Kerusakan lingkungan, lemahnya pengawasan, serta kebijakan pembangunan yang tidak berkelanjutan merupakan hasil dari keputusan politik yang diambil oleh negara dan pemerintah daerah. Ironisnya, di tengah kegagalan politik tersebut, kelompok masyarakat tertentu menanggung beban yang lebih berat, khususnya perempuan dan kelompok rentan lainnya.
Dalam banyak kasus, kebijakan penanganan banjir masih mengabaikan realitas sosial dan relasi kuasa yang timpang. Hal ini berupaya mengkritisi bagaimana politik kebencanaan di Indonesia, khususnya dalam konteks banjir di Sumatera, masih belum berpihak pada keadilan gender.
Banjir yang terjadi di Sumatera merupakan konsekuensi dari kebijakan politik yang lebih mengutamakan kepentingan ekonomi dibandingkan keselamatan masyarakat. Alih fungsi hutan, eksploitasi sumber daya alam, dan lemahnya penegakan hukum lingkungan menjadi faktor utama yang memperbesar risiko banjir. Kebijakan tersebut tidak terjadi secara kebetulan, melainkan merupakan hasil dari keputusan politik yang melibatkan relasi kuasa antara negara, korporasi, dan elite lokal.
Dalam konteks ini, negara tidak dapat melepaskan tanggung jawabnya dengan menyebut banjir sebagai bencana alam.

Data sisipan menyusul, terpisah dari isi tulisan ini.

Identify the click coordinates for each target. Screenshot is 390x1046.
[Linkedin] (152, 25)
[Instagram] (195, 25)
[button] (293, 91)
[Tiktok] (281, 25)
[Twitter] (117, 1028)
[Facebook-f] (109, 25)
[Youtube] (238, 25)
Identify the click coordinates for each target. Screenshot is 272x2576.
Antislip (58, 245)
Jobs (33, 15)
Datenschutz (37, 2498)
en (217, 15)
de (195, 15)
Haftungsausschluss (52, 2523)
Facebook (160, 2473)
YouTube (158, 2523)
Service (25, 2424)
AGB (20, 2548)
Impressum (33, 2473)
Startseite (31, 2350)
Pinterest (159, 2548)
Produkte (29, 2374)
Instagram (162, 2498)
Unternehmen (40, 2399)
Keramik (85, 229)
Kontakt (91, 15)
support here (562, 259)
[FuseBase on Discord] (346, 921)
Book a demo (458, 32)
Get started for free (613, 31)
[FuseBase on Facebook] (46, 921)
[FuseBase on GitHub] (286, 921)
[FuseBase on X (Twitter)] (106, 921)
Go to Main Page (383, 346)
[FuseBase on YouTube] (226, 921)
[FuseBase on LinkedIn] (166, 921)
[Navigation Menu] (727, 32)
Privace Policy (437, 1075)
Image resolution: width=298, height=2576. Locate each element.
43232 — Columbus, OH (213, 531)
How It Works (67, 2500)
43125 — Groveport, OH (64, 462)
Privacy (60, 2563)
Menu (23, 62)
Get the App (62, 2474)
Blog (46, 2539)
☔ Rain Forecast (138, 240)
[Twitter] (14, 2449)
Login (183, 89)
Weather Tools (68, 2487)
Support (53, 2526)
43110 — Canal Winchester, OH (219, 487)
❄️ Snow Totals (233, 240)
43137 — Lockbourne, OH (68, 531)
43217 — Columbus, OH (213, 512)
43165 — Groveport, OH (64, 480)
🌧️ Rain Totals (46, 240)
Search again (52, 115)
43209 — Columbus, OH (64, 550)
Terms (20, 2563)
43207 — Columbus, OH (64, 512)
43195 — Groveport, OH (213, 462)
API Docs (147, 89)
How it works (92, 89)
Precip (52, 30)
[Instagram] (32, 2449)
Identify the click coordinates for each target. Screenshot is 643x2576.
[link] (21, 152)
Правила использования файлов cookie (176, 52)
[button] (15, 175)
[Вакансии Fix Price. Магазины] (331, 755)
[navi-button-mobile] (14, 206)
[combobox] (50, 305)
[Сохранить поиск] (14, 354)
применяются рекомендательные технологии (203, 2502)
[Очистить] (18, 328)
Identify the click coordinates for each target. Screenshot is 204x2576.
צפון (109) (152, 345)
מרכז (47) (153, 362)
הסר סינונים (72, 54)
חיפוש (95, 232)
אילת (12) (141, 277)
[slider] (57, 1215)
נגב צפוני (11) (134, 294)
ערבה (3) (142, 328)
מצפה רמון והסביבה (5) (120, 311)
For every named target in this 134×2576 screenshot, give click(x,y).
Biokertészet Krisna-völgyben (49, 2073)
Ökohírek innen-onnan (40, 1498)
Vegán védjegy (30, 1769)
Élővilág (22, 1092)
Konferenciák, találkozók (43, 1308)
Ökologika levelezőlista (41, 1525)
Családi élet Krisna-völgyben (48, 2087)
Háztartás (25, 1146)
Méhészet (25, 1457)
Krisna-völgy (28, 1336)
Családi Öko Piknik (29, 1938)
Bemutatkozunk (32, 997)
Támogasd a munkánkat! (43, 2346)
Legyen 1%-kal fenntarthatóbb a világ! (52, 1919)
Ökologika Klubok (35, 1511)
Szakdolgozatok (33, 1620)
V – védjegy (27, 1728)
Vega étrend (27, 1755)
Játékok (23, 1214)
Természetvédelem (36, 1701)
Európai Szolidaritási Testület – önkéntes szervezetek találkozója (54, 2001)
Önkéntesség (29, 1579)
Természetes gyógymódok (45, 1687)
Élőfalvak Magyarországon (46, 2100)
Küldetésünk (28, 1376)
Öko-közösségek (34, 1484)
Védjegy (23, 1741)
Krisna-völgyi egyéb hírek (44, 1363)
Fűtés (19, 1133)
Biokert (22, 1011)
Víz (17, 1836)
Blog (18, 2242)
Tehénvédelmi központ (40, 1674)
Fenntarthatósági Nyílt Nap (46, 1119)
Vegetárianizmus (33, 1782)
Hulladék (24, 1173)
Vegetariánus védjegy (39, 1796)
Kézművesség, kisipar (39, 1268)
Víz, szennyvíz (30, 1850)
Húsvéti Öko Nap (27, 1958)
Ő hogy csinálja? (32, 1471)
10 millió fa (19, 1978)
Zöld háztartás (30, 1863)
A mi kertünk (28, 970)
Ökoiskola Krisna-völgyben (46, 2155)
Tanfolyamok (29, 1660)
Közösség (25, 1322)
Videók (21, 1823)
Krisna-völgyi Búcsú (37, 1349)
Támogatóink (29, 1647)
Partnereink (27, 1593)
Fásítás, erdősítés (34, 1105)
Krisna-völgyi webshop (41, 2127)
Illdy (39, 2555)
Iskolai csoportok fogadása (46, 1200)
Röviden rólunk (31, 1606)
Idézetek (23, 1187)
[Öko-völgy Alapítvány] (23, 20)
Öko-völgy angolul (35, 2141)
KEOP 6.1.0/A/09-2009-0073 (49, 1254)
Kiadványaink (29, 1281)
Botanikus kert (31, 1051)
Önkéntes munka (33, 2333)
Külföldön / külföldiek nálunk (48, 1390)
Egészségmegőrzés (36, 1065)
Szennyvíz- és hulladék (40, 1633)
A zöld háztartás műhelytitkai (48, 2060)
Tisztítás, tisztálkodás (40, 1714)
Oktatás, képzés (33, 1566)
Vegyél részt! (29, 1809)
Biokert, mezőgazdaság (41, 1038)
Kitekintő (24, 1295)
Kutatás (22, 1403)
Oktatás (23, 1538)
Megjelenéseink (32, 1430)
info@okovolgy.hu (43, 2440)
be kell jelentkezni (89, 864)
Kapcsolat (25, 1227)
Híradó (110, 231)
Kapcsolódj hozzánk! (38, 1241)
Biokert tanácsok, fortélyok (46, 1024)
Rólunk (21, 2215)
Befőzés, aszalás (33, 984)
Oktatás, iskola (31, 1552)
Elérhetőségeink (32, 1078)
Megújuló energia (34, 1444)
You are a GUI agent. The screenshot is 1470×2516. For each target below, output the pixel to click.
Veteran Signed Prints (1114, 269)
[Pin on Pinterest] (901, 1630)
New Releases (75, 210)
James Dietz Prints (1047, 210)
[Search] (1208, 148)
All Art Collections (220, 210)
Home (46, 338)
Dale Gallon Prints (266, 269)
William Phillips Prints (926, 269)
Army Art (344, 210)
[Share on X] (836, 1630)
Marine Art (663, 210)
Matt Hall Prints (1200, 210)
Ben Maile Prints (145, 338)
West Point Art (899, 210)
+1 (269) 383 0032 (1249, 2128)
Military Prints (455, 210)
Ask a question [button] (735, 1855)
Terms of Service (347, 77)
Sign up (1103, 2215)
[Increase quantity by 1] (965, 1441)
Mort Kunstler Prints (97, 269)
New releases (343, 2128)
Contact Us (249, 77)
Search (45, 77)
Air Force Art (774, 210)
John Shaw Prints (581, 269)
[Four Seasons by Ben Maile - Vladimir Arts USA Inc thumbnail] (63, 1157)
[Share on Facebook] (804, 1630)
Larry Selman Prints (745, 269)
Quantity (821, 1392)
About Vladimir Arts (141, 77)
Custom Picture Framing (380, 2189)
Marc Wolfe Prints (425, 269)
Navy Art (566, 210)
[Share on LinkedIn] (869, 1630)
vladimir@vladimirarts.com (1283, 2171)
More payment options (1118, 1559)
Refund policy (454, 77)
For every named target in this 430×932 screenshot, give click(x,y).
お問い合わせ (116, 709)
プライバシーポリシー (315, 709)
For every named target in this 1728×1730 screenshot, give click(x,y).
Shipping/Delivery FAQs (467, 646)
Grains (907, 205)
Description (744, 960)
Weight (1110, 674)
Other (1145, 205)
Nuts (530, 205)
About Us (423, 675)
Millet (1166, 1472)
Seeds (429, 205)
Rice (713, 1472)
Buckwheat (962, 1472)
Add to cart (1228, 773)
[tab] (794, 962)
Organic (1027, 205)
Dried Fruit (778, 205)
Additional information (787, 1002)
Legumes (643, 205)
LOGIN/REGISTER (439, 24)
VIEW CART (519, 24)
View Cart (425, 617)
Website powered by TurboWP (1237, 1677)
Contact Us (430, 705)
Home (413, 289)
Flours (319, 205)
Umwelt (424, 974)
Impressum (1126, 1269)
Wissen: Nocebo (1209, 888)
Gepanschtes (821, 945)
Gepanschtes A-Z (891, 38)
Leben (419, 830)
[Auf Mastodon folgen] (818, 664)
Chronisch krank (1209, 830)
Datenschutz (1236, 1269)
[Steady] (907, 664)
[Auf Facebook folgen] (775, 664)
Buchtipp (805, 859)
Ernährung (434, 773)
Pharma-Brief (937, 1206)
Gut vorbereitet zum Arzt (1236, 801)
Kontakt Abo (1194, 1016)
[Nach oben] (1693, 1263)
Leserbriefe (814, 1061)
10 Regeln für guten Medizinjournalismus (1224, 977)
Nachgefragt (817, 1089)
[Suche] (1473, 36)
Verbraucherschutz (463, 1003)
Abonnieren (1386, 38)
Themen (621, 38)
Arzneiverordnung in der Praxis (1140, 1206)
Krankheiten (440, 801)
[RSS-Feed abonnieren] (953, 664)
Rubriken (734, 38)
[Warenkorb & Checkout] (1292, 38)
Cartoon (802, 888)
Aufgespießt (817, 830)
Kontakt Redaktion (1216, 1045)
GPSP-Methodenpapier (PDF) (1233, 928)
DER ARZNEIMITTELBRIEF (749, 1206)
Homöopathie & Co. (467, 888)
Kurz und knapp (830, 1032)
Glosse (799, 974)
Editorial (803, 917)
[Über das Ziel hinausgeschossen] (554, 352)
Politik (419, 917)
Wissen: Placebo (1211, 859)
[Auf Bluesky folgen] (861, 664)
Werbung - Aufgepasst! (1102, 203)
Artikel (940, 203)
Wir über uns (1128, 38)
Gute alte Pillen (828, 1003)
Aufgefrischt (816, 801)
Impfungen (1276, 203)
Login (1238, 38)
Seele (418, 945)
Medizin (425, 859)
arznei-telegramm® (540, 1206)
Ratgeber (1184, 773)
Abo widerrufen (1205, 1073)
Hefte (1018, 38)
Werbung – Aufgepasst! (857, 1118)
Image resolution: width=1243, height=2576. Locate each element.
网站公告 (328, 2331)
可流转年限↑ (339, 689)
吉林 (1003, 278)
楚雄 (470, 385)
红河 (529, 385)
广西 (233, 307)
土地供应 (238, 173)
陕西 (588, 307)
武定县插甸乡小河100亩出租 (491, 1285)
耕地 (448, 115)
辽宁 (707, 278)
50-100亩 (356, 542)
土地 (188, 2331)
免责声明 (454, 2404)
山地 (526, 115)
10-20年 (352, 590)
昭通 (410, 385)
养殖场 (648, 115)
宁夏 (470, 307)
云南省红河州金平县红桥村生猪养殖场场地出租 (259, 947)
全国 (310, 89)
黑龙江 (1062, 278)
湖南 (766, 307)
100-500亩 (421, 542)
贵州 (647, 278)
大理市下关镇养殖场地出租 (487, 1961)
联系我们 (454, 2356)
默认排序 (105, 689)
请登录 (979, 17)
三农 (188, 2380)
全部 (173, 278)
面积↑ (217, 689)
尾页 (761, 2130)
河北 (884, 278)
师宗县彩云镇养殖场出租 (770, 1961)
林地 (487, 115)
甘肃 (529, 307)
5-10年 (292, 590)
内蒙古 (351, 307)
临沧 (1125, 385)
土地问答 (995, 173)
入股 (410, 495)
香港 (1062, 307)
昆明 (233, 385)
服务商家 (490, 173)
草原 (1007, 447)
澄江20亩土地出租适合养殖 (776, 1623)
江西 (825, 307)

Ketika izin usaha diberikan tanpa mempertimbangkan daya dukung lingkungan, dan ketika pelanggaran lingkungan dibiarkan, maka banjir menjadi produk langsung dari kegagalan politik. Masyarakat, terutama kelompok miskin dan rentan, dipaksa menanggung dampak dari keputusan yang tidak pernah mereka buat.
Politik kebencanaan di Indonesia cenderung bersifat netral gender, namun netralitas ini justru menutupi ketimpangan yang nyata. Dalam situasi banjir, perempuan mengalami beban berlapis yang sering kali tidak terlihat dalam laporan resmi pemerintah. Perempuan bertanggung jawab atas pengasuhan anak, perawatan lansia, serta pengelolaan kebutuhan rumah tangga, bahkan dalam kondisi darurat. Di pengungsian, kebutuhan perempuan kerap dianggap sebagai persoalan tambahan, bukan prioritas utama. Minimnya fasilitas sanitasi yang layak, terbatasnya layanan kesehatan reproduksi, serta kurangnya mekanisme perlindungan dari kekerasan berbasis gender menunjukkan bahwa kebijakan kebencanaan belum dirancang dengan mempertimbangkan pengalaman perempuan. Ketimpangan ini bukan terjadi karena kurangnya sumber daya, melainkan karena absennya perspektif gender dalam proses pengambilan keputusan.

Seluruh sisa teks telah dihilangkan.